22nd August 2011: Michael Janisch 4 star review Financial Times w/ Logan Richardson
Michael Janisch’s creative Jazz Residency at the Pizza Express Jazz Club in Soho London has seen some of the world’s greatest jazz artists showcased in a unique atmosphere. Earlier this month, Janisch brought Logan Richardson over from NYC to perform all brand new music from one of jazz’s most promising new artists. Reprinted below is the four star review in the Financial Times by Mike Hobart, who really ‘got’ the gig!
Logan Richardson, PizzaExpress Jazz Club, London
By Mike Hobart
The Kansas City-born soprano and alto saxophonist Logan Richardson is a rising star of New York’s left field, and at this edgy concert of contemporary jazz, a handpicked local rhythm section first mastered and then flowed freely over the intricacies of his harmonically dense compositions.
Richardson is an intense improviser, who punctuates his long lines with slurs and silences, frequently pausing to find pathways through the structures he has created. Momentum was maintained by Michael Janisch’s counterpoint bass and the percussive ping of Jim Hart’s subtly shaded vibraphone. It was a tense gig that stretched each player to the full and deserved its rousing encore.

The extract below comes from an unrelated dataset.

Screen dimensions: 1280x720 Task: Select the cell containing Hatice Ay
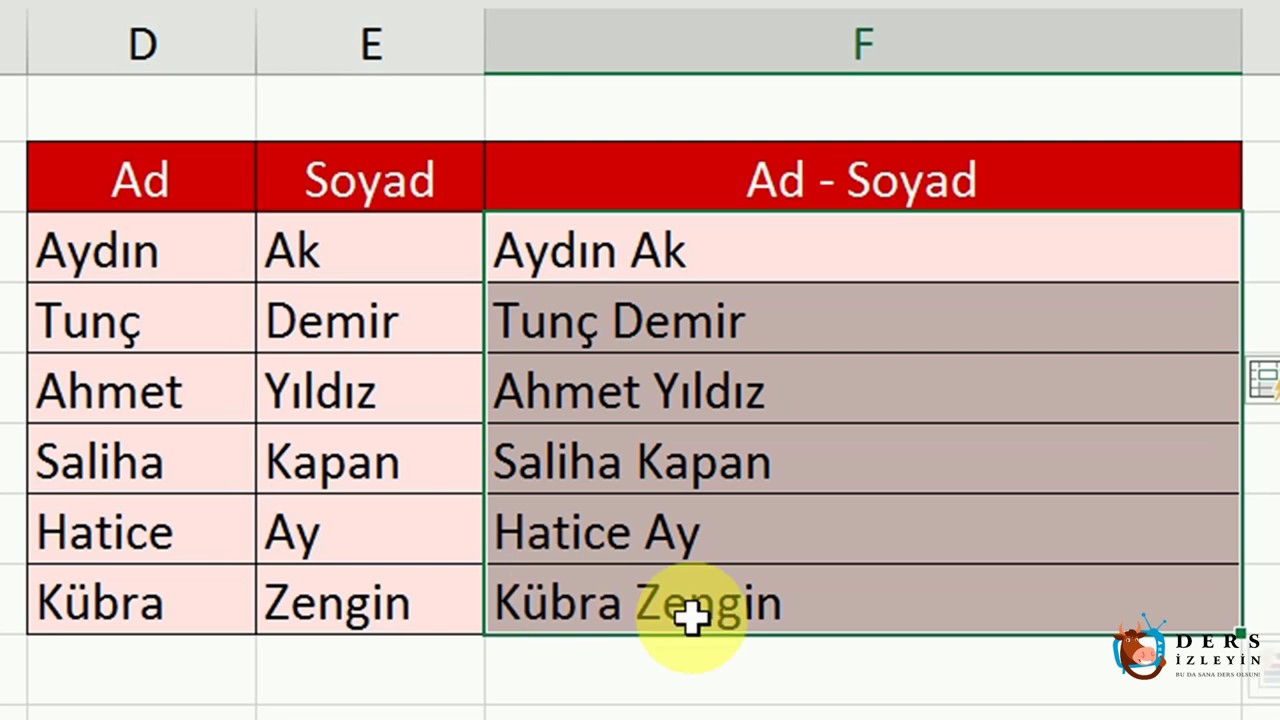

Richardson opened both sets with long-drawn themes for soprano. Playing off microphone, his ripe, centred and breathy tone filled the club. Hart sketched the hard-to-follow harmonies with precision, added a second voice and casually flicked at the pulse before Richardson tumbled gently to the lower register and the start of his solo.
The saxophonist is a cerebral improviser with a tough-toned veneer, who approaches each composition as though it is a mountain to climb. He pauses as though searching for an ever more precarious foothold, resolves increasingly abstract statements at unexpected moments and even the simplest phrase is pitched on harmony’s outer rim. His compositions are custom built for this approach, with elliptic structures, climaxes that end in a whisper and melodies stretched tautly across the beat. And just as tension reaches breaking point, he delivers a blues-laced lick or a staccato riff.
Both sets featured a standard – “Everything Happens to Me” in the first set, a blues in the second – and both sets added an idiosyncratic original from Hart. Richardson introduced the covers obliquely, unaccompanied and unannounced, stabbing at their core phrases with the ice-cold logic of a cool-school veteran. Hart’s writing was a rhythmic contrast, with cat and mouse bass, pedal points and hints of samba, though, like Richardson, his compositions were full of illusions and pitfalls.
The band gelled from the outset, with Hart delivering a masterclass of understated accompaniment and full-on solos. By the encore, they were playing with the confidence of a seasoned quartet and even drummer Dave Smith could cast caution to the winds.